At the Heidelberg Laureate Forum I has a chance to interview John Tate. In his remarks below, Tate briefly comments on his early work on number theory and cohomology. Most of the post consists of his comments on the work of Alexander Grothendieck.

***

JT: My first significant work after my thesis was to determine the cohomology groups of class field theory. The creators of the theory, including my thesis advisor Emil Artin, didn’t think in terms of cohomology, but their work could be interpreted as finding the cohomology groups H0, H1, and H2.

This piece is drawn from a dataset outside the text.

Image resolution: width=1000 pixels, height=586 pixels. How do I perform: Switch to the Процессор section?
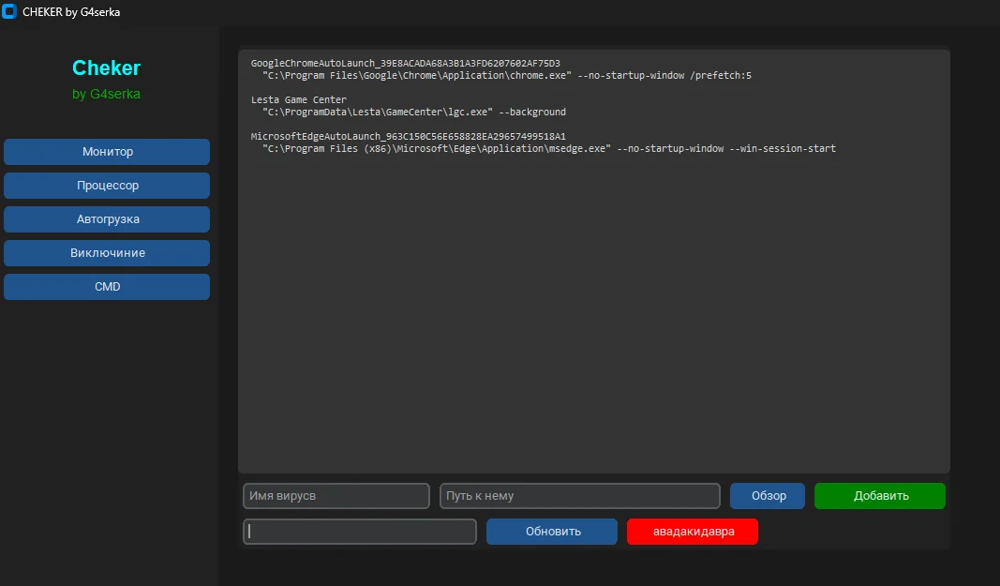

I was invited to give a series of three talks at MIT on class field theory. I’d been at a party, and I came home and thought about what I’d talk about. And I got this great idea: I realized I could say what all the higher groups are. In a sense it was a disappointing answer, though it didn’t occur to me then, that there’s nothing new in them; they were determined by the great work that had already been done. For that I got the Cole prize in number theory.

Later when I gave a talk on this work people would say “This is number theory?!” because it was all about cohomology groups.

JC: Can you explain what the great reformulation was that Andrew Wiles spoke of? Was it this greater emphasis on cohomology?

JT: Well, in the class field theory situation it would have been. And there I played a relatively minor part. The big reformulation of algebraic geometry was done by Grothendieck, the theory of schemes. That was really such a great thing, that unified number theory and algebraic geometry. Before Grothendieck, going between characteristic 0, finite characteristic 2, 3, etc. was a mess.

Grothendieck’s system just gave the right framework. We now speak of arithmetic algebraic geometry, which means studying problems in number theory by using your geometric intuition. The perfect background for that is the theory of schemes. ….

Grothendieck ideas [about sheaves] were so simple. People had looked at such things in particular cases: Dedekind rings, Noetherian rings, Krull rings, …. Grothendieck said take any ring. … He just had an instinct for the right degree of generality. Some people make things too general, and they’re not of any use. But he just had an instinct to put whatever theory he thought about in the most general setting that was still useful. Not generalization for generalization’s sake but the right generalization. He was unbelievable.

He started schemes about the time I got serious about algebraic geometry, as opposed to number theory. But the algebraic geometers classically had affine varieties, projective varieties, … It seemed kinda weird to me. But with schemes you had a category, and that immediately appealed to me. In the classical algebraic geometry there are all these birational maps, or rational maps, and they’re not defined everywhere because they have singularities. All of that was cleared up immediately from the outset with schemes. ….

There’s a classical algebraic geometer at Harvard, Joe Harris, who works mostly over the complex numbers. I asked him whether Grothedieck made much of a difference in the classical case — I knew for number theorists he had made a tremendous difference — and Joe Harris said yes indeed. It was a revolution for classical algebraic geometry too.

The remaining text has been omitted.